- Born: Jo-Anne Reyneke 2 June 1988 (age 37) Vereeniging, Gauteng, South Africa
- Education: Russell High School
- Occupations: Actress; voice-over artist;
- Years active: 2008–present
- Partner: Thami Mngqolo (2008–18)
- Children: 2

= Jo-Anne Reyneke =

South African actress

Jo-Anne Reyneke (born 2 June 1988) is a South African actress and voice-over artist best known for her television soap opera roles as Pearl on SABC 2's Muvhango and as Prudence Oliphant, an office manager for Redemption Records, on e.tv's Rhythm City.

==Early life==
Jo-Anne Reyneke was born in Vereeniging, Gauteng to a black Zulu mother and a white father. She was raised with her brother in Pietermaritzburg, KwaZulu-Natal by her single mother. She has spoken about how she was teased growing up in the township because of her light in complexion skin and features due to her mixed-race heritage. She attended Russell High School where she became interested in drama and the performing arts.

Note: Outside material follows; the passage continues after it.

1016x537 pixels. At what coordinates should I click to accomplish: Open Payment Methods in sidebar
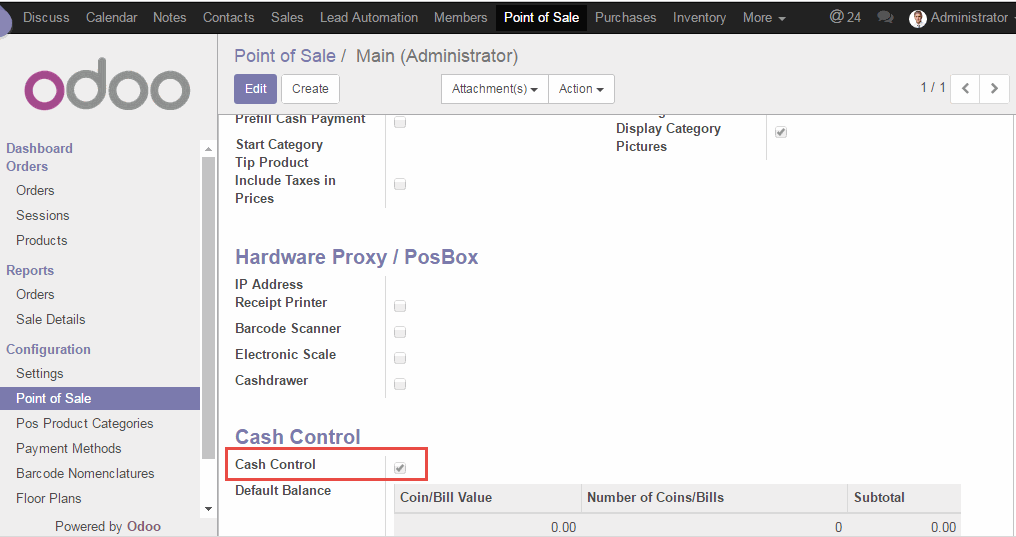pos(69,448)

After matriculating, she enrolled at Movietech Film and Television School in Durban where she studied performing and music.

==Career==
Reyneke began her career at The Playhouse Company, Durban when she was cast in the Duma Ndlovu play The Game, starring alongside Mary Twala, Lucia Mthiyane, and Sindi Dlathu. As Duma Ndlovu was the creator of the play and the creator and executive producer of Muvhango, Reyneke was offered a role on the show as Pearl a receptionist. It was her breakthrough role, gaining her recognition. In 2013, she left Muvhango, featuring in Intersexions, before appearing in Rhythm City later that year. She has gone on to appear in prominent roles in TV series: High Rollers, Isidingo and Scandal!. In 2018, she starred as Sli in SABC 1's series Side Dish. In 2019, she appeared in BET's comedy show Black Tax with Jason Goliath and Mamodibe Ramodibe. She is currently leading a SABC3 telenovela TheEstate opposite Aubrey Poolo.

==Personal life==
In 2008, Reyneke began dating then Generations actor Thami Mngqolo, who played the role of Senzo Dlomo. The couple had two children, Uvolwethu born in 2013 and Lungelo born in 2015. In 2018, after 10 years together, the couple called it quits.